> [本文]
◆ ◆ ◆

「野球とともにスポーツの内と外」-(佐藤 彰雄=スポーツニツポン)

◎“スピードスター”たちの魅力
 プロ野球の醍醐味の一つにスペシャリストの存在があります。
 もっともMLBエンゼルスの大谷翔平投手のように、投げる、打つ、守る、さらに走る、と他人がマネのできないオールラウンダーに接してしまうと言葉を失ってしまいますが、これもまた、広義にとらえれば“スーパー・スペシャリスト”と言えるでしょうか。
 ここでは一つのことに秀でた選手、ダイヤモンドの華ともいえる「足(盗塁)」のスペシャリストに焦点を当ててみたいと思います。
なぜなら今季、西武のドラフト4位ルーキーの23歳・若林楽人外野手が、西武の先輩・源田壮亮内野手、ソフトバンク・周東佑京内野手らのスピードスターを差し置いて輝きを放っているからです。
5月22日の日本ハム戦、若林は2安打3盗塁で両リーグ最速の計20盗塁(46試合)をマーク。周囲はパ・リーグ史上初のルーキーで盗塁王なるか! とにわかに騒ぎ始めているのです。ちなみに若林は50メートル5秒8の俊足-。
▽ルーキー若林の快挙なるか
 さて…かつてプロ野球界をにぎわせた「足のスペシャリスト」といえば代表格が阪急の福本豊外野手でしょう。盗塁のシーズン日本記録を見ると、福本が1972年106盗塁、1973年95盗塁、1974年94盗塁…といずれもトップの座を占め、他の追随を許していません。
 話題の大きさでは飯島秀雄でした。1964年東京、1968年メキシコシティー両五輪の陸上競技・短距離選手。100メートルの元日本記録保持者。ロケットスタートで鳴らし引退後、ロッテが1968年秋のドラフト4位指名で入団させています。

◆ ◆ ◆

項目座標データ

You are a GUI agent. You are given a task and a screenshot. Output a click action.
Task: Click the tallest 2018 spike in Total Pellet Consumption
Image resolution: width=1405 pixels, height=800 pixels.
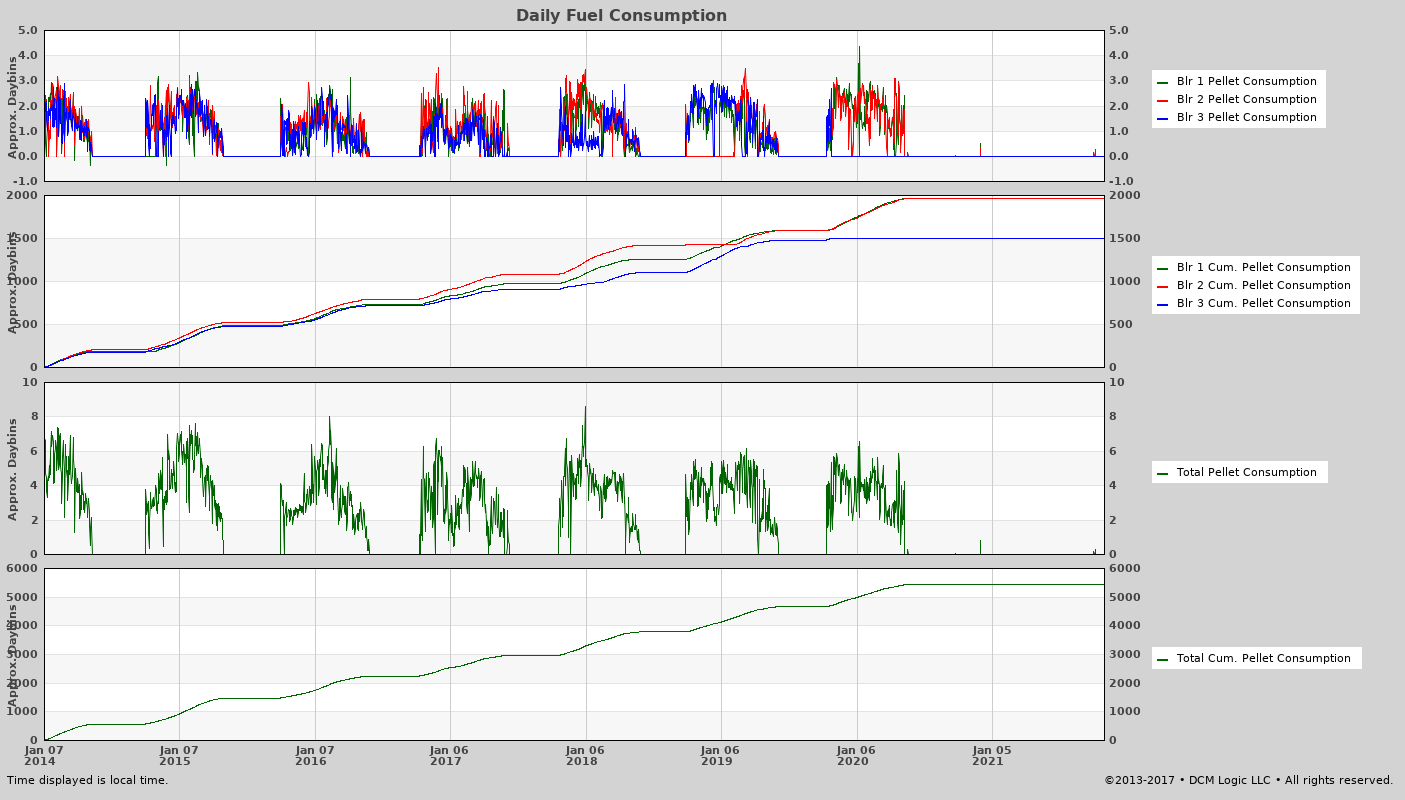pyautogui.click(x=586, y=409)
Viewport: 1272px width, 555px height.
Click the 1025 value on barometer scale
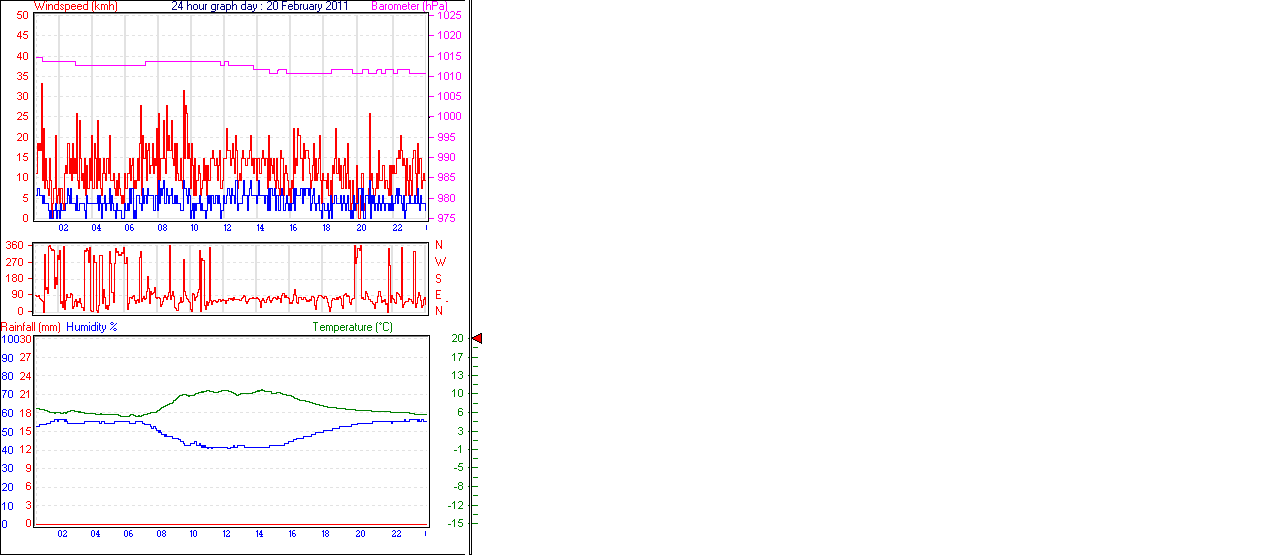click(449, 16)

◆ ◆ ◆

> [課題]
1. 本文に登場する球団名をすべて列挙してください。
2. 本文によると、若林楽人外野手の50メートル走のタイムは何秒ですか。
3. 盗塁のスペシャリストを扱った本文を、最後の文の後から引き継いで書き進めてください。

> [解答]
1. エンゼルス、西武、ソフトバンク、日本ハム、阪急、ロッテ

2. 5秒8です。

3.
陸上競技からプロ野球選手への転向…それもアッと驚く代走専門選手。これを足のスぺシャリストと呼ばずして何と呼ぼうか? ロッテの本拠地・東京スタジアムは飯島の足をお目当てににぎわいました。
ちなみにデータによると飯島は在籍3年間で117試合に出場、打席数は「0」。まさに“足だけ”でした。
 ところで若林は“甲斐キャノン”で知られる強肩のソフトバンク・甲斐拓也捕手からも盗塁を奪っています。その秘訣は何なのでしょう。それはスタート後、初速からトップスピードに至るまでの速さにあると言われます。
▽卓越した盗みの技術
 例えば第一人者の周東の場合-。
 一塁に出塁。投手は当然、牽制を重ねて警戒を怠りません。そんな中、スチールへの第一歩は、一塁に近い「左足の蹴り」にあり、そのとき周東の頭の中には、3歩目でトップスピードに乗せるイメージをつくり上げているのだそうです。これは速いですね。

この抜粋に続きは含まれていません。